The book is a history of Chicago from its founding up to the present day.
Were there any constraints from the client?
Just that it needed to look like a history book and convey that it was about Chicago. Our marketing staff thought the ideal era to depict would be the early 20th century.
Were there any steps taken before you started designing? Was there a clear working process that led to the final?
Well, there were some false starts, so at the time it didn’t feel like a very direct path from conception to execution. But one of my initial thoughts that did carry through to the final was to take advantage of the one-word title “Chicago” by making an emphatic typographic statement with it. I started by scanning some old type from one of the books we have around the office in order to get some interesting letterforms that also seemed to suggest “Chicago.”

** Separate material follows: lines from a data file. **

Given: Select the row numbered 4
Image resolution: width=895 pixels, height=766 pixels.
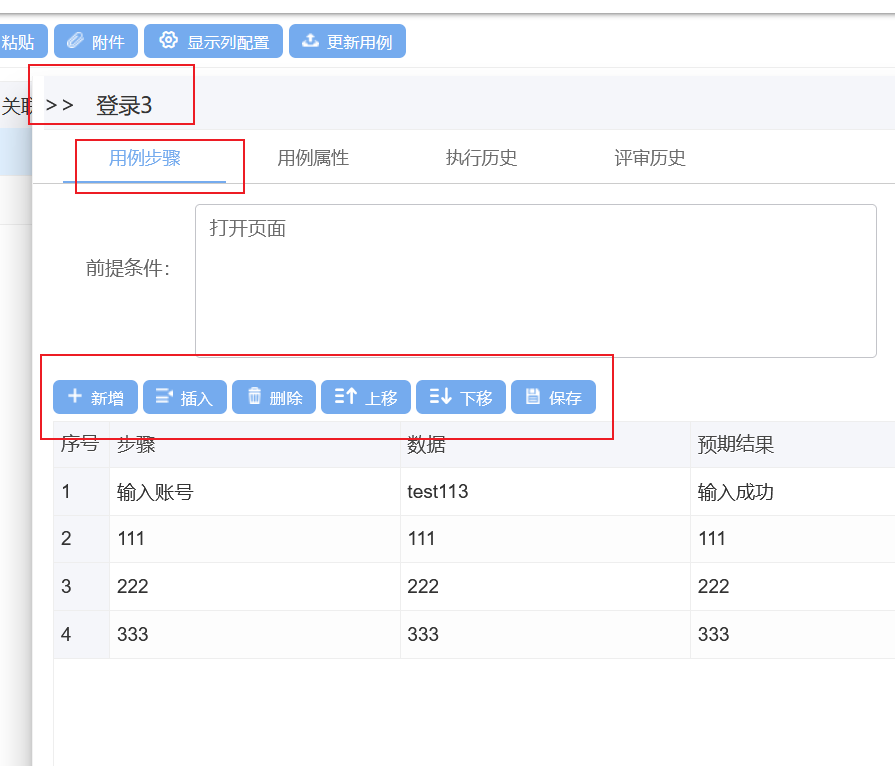Looking at the screenshot, I should pyautogui.click(x=67, y=635).
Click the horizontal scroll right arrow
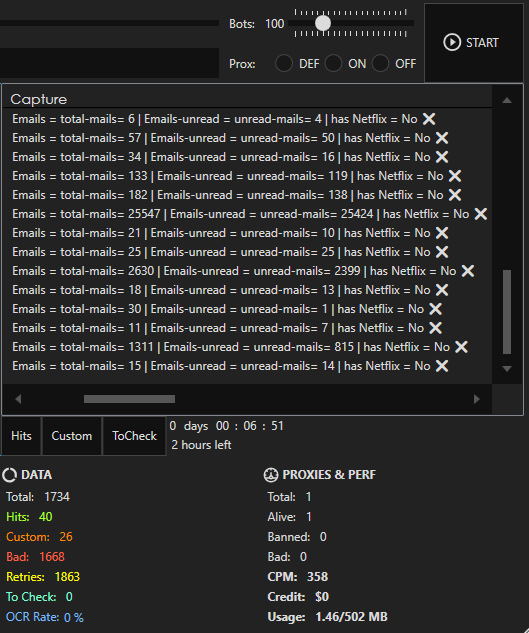Screen dimensions: 529x633 point(477,399)
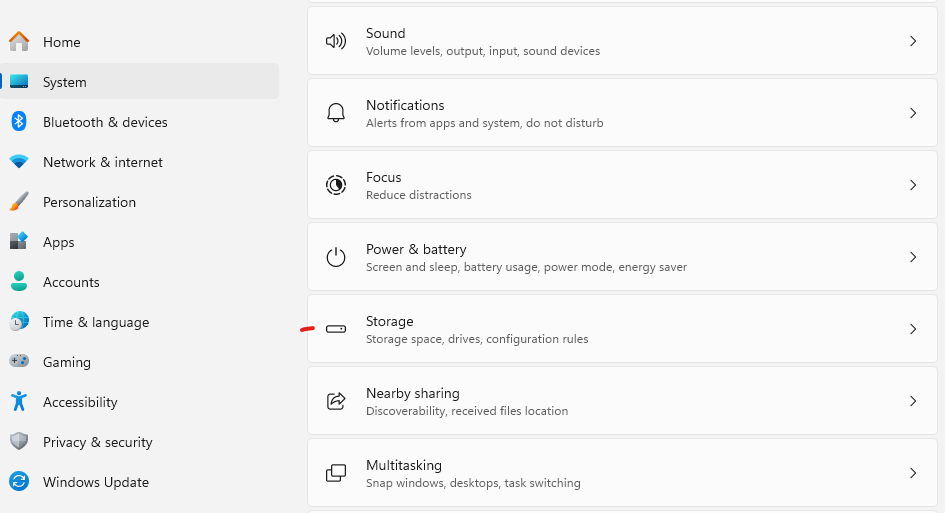Screen dimensions: 945x513
Task: Click the Accessibility figure icon
Action: (19, 402)
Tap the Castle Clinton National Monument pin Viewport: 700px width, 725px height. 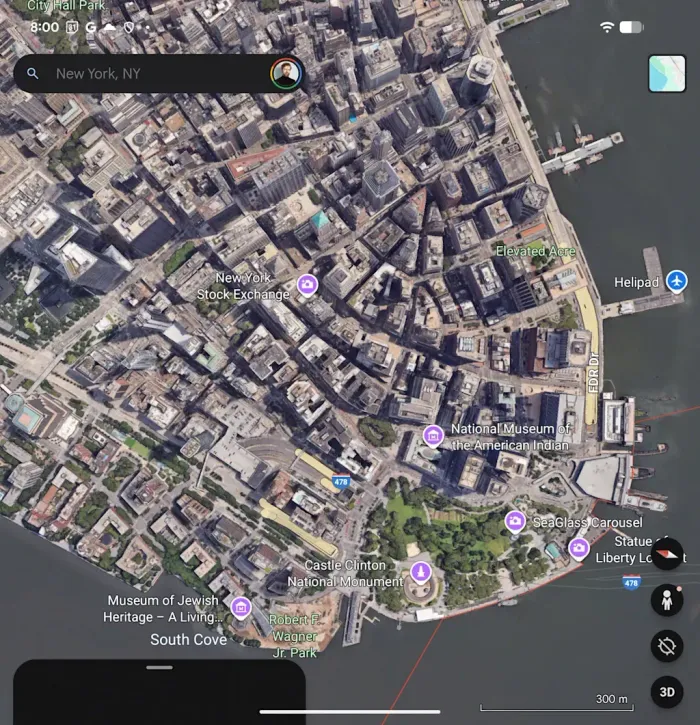click(x=421, y=573)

Then I spent a good amount of time searching image archives. I usually enjoy this part of the process, but it’s sometimes too easy to get distracted by unrelated imagery—especially when I get immersed in something like the Library of Congress. My eyes get greedy and I start saving all kinds of images that I run across. Afterward I’ll emerge in a bit of a panic because of how much time has passed and how unfocused my direction is. I was enjoying doing an exhaustive search for this book, though, and I knew that finding the right image was key.
I found a lot of great color images from around the time that color photography was first coming into use. That early Kodachrome look is a lot of fun, and for a while I was sure it was right for this book. But the images I was finding weren’t getting a lot of traction with marketing. What turned out to be the final layout was developed as an alternate approach shortly before our presentation meeting.
Were there any known influences that led to your solution?
I had always admired the stacked type “Tibor” on the spine for Tibor Kalman: Perverse Optimist. But I didn’t think about adopting that approach for this book until I saw Chicago 1890, which was designed by my coworker Maia Wright and features “Chicago” stacked vertically on the spine. The titles are quite similar, so it didn’t take much imagination to picture that treatment applied to this book. Thanks, Maia!

3.16.10 // Courtney Baker said:
This book is just so classic and lovely, inside and out! The type is eerily beautiful... Great job, Matt!